Megaprojects present contractors with the unique opportunity to work on large-scale infrastructure and commercial projects that require all involved parties to collaborate for the sake of balancing risk and cost to create a successful end product. Unfortunately, there is a substantial risk of loss due to the cost implications of insurance products covering projects of such immense scope. As a contractor, you can avoid any potential pitfalls by working with a Miami construction attorney to ensure that your contract contains all the necessary provisions to protect you. This includes identifying the owner’s risk management strategy and gaps or limitations in their insurance coverage.
In part one of this four-part series, the Miami construction attorneys at Cotney Construction Law discussed the high risk, high reward nature of megaprojects and explained how contractors are typically guarded from financial ruin when a lapse in the owner’s insurance coverage affects the success of a project. Now, we will discuss insurance coverage matrices for megaprojects.
Degree of Coverage for Various Risks
In the early planning stages of a project, the owner will assess which risks will be covered and to what degree before determining their insurance coverage strategy. Some approaches include design-bid-build, design-build, and at-risk or at-agency. Otherwise, a more innovative public-private partnership can be established. Depending on the scope of the project, which could incorporate multiple projects under divergent delivery methodologies and contracting entities, the insurance strategy will differ. Before you break ground, it’s important that you consult a Miami construction attorney to ensure that you’re cognizant of the insurance coverage matrix being utilized by the owner.
Procuring Suitable Coverage
If you’re already working as a contractor specializing in large-scale projects, you may have Contractor Controlled Insurance Programs (CCIPs) or commercial general liability (CGL) worth over $100 million, but not every contractor meets the criteria to obtain surety bonds at this level. If you’re competing against other contractors to procure a portion of a megaproject contract, your ability to acquire suitable coverage could greatly influence whether or not you’re selected. This is true for megaprojects with both public or private owners.
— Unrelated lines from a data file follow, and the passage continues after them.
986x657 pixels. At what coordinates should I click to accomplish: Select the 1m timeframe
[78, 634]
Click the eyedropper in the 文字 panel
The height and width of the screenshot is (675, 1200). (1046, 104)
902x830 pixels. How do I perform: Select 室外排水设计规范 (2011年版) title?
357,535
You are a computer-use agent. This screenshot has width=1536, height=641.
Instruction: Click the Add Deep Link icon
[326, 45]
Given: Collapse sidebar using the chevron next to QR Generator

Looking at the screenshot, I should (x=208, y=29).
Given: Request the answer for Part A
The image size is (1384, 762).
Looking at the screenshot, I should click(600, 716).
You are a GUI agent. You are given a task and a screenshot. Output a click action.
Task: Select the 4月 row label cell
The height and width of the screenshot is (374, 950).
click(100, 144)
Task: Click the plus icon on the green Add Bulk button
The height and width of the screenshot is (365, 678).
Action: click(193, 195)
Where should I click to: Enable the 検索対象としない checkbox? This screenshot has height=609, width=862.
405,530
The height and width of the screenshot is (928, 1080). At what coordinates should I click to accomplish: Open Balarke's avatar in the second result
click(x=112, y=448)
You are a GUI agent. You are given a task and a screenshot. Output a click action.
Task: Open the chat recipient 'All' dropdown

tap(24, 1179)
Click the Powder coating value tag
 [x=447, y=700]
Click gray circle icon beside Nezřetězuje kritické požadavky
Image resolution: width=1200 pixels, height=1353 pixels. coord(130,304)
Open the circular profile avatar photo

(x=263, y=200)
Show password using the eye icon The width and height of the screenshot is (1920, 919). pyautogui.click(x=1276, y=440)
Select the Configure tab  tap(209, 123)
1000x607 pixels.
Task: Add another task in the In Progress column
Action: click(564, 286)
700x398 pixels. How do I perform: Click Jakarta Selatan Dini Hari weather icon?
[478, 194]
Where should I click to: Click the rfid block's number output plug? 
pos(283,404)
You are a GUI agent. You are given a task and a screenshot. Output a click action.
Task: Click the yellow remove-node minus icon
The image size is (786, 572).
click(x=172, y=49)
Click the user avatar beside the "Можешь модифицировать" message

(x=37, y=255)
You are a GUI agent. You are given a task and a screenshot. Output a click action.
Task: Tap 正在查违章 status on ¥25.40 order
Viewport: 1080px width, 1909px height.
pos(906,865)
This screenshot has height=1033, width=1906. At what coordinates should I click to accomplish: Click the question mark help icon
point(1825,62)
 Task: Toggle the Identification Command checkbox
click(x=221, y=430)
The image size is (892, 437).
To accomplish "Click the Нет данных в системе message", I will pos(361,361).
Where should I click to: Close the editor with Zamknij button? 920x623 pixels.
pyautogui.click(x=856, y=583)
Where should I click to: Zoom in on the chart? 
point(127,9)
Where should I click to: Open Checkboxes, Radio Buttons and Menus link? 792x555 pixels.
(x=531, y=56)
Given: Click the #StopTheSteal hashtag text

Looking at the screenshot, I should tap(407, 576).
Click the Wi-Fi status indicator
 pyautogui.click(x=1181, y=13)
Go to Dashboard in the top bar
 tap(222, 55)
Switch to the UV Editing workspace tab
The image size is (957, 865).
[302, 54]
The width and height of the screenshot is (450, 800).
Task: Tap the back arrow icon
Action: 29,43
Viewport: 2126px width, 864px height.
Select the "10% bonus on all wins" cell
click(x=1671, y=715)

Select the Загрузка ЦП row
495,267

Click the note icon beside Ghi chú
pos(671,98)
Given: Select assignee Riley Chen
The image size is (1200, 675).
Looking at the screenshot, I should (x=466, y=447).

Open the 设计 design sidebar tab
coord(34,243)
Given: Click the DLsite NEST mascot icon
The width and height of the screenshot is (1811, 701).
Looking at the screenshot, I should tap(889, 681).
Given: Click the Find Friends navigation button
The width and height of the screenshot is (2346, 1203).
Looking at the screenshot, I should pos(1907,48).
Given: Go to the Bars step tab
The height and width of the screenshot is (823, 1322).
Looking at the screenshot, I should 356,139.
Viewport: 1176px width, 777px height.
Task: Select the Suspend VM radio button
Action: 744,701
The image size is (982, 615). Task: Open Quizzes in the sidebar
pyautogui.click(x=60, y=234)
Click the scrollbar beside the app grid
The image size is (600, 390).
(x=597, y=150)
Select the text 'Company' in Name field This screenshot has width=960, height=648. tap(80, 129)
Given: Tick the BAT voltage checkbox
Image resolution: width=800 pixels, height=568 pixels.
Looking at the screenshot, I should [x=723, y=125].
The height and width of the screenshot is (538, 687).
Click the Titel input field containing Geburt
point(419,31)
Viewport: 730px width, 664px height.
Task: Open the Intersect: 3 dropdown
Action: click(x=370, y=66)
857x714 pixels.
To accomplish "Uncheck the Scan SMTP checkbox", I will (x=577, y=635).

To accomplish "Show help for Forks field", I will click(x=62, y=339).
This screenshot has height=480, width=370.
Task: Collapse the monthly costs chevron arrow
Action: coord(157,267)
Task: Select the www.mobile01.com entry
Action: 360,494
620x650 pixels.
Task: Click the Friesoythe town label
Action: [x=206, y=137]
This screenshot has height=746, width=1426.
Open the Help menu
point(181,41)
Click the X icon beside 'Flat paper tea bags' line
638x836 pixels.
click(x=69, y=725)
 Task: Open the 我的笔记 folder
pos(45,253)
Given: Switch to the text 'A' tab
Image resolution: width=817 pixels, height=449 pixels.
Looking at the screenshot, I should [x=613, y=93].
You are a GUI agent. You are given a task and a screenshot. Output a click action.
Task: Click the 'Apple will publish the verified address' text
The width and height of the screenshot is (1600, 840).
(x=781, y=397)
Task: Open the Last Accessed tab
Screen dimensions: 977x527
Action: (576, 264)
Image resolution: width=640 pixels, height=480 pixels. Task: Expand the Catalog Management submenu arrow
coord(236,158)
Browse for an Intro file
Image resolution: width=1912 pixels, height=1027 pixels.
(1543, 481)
On the other hand, by working with an owner prior to selection to outline risks, delivery methodologies, types of losses, worst-case scenarios, contract instruments, risk allocation and tolerance, self-insured risks, cost and budget, funding requirements, scheduling, and the potential for accelerated time tables, you can more accurately determine your ability to meet an owner’s needs. Since the creation of an accurate insurance coverage matrix is vital to the success of any megaproject, ingratiating yourself in this process can establish your firm as a valuable asset. Of course, this matrix can be revised and refined as seen fit to mitigate risk without losing control of project costs. Although it’s impossible to eliminate risk entirely, you should be deliberate in your attempts to do so.
Disclaimer: The information contained in this article is for general educational information only. This information does not constitute legal advice, is not intended to constitute legal advice, nor should it be relied upon as legal advice for your specific factual pattern or situation.